Prompt: Everything from the line containing "January 2025 (11, 1592)" to the end of the material, both ends included, should be repeated exactly; please give only those lines.

Data in this exercise:

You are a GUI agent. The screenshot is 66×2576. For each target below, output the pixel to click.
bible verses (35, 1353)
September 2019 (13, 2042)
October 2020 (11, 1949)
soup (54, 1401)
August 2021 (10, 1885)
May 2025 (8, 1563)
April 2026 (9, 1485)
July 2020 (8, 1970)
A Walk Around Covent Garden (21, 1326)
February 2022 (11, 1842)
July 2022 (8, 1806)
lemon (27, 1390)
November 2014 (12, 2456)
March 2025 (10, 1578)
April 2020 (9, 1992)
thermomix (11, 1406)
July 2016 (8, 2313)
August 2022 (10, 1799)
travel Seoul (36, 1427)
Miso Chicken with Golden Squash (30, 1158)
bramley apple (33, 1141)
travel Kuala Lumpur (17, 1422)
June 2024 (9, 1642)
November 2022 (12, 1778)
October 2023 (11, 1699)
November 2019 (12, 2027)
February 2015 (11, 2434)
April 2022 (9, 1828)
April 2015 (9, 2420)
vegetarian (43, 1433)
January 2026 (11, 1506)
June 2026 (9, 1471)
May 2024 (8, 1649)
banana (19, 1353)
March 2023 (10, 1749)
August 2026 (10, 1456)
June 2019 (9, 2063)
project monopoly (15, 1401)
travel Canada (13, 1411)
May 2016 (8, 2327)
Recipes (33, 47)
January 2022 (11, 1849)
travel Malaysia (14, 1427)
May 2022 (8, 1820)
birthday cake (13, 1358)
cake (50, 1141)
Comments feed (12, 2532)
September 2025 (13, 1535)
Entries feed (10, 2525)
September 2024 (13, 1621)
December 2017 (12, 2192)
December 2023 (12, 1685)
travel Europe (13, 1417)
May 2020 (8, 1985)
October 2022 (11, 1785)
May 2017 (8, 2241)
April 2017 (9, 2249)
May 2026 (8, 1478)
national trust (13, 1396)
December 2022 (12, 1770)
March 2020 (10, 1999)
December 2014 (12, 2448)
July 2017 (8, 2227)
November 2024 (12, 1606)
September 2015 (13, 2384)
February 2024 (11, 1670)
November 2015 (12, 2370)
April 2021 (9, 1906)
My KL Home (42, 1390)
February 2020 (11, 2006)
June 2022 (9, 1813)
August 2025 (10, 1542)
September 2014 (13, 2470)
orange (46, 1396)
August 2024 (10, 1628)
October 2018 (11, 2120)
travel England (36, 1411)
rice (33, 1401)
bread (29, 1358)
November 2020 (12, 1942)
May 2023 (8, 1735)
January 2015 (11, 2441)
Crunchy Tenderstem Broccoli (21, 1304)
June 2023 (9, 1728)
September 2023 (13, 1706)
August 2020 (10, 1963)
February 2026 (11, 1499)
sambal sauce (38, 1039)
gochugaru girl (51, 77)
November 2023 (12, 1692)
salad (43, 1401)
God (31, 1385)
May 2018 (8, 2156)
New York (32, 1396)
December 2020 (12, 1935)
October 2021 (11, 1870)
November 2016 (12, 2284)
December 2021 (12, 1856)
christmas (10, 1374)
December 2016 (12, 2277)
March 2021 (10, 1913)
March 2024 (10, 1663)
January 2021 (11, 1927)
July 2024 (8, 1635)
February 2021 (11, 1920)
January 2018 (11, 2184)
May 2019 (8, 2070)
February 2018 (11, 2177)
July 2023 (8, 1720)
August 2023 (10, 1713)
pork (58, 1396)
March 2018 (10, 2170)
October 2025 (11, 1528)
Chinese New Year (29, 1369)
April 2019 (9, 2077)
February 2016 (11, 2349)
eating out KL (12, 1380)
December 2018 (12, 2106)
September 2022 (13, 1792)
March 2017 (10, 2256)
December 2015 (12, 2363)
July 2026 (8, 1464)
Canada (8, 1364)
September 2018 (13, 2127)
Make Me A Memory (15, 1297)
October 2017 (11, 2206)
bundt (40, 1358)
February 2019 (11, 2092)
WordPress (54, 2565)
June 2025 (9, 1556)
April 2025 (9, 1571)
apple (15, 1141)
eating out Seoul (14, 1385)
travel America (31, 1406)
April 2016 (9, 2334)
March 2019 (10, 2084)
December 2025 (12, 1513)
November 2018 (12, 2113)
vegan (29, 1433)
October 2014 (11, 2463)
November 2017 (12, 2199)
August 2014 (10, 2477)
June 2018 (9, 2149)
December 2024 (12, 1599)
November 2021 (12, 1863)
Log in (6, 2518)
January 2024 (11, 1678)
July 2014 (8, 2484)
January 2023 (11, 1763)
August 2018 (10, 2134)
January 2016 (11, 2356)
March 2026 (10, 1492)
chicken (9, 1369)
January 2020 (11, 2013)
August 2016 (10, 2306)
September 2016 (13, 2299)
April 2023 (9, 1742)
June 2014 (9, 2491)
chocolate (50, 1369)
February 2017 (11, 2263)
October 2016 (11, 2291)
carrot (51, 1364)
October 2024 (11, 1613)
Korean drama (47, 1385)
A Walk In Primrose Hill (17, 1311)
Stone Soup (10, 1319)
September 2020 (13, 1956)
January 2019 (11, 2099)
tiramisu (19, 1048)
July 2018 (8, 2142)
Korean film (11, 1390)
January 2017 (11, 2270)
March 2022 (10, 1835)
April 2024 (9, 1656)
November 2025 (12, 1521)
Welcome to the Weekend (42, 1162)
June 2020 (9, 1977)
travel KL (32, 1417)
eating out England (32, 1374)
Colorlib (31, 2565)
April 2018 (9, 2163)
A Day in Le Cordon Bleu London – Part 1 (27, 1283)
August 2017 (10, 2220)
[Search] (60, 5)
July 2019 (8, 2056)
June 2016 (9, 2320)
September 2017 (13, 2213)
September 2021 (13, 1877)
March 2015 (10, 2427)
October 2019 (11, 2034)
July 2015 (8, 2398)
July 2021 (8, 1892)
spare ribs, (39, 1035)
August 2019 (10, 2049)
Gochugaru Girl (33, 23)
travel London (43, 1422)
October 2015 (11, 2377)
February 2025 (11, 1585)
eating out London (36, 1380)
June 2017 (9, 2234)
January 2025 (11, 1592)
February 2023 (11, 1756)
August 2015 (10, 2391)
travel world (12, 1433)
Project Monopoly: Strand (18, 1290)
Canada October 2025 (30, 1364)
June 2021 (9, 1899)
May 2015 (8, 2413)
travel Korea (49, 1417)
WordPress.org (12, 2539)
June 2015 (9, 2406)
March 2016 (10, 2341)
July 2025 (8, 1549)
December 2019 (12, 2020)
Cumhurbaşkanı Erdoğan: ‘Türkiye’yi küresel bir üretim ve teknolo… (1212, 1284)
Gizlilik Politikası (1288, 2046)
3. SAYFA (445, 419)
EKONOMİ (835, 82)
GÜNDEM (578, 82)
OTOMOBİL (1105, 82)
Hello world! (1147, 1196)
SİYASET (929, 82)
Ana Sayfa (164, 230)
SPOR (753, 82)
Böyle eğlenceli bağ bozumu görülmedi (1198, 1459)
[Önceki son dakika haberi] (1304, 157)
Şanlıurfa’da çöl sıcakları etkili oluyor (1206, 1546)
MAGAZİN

Answer to the problem:
January 2025 (11, 1592)
February 2023 (11, 1756)
August 2015 (10, 2391)
travel world (12, 1433)
Project Monopoly: Strand (18, 1290)
Canada October 2025 (30, 1364)
June 2021 (9, 1899)
May 2015 (8, 2413)
travel Korea (49, 1417)
WordPress.org (12, 2539)
June 2015 (9, 2406)
March 2016 (10, 2341)
July 2025 (8, 1549)
December 2019 (12, 2020)
Cumhurbaşkanı Erdoğan: ‘Türkiye’yi küresel bir üretim ve teknolo… (1212, 1284)
Gizlilik Politikası (1288, 2046)
3. SAYFA (445, 419)
EKONOMİ (835, 82)
GÜNDEM (578, 82)
OTOMOBİL (1105, 82)
Hello world! (1147, 1196)
SİYASET (929, 82)
Ana Sayfa (164, 230)
SPOR (753, 82)
Böyle eğlenceli bağ bozumu görülmedi (1198, 1459)
[Önceki son dakika haberi] (1304, 157)
Şanlıurfa’da çöl sıcakları etkili oluyor (1206, 1546)
MAGAZİN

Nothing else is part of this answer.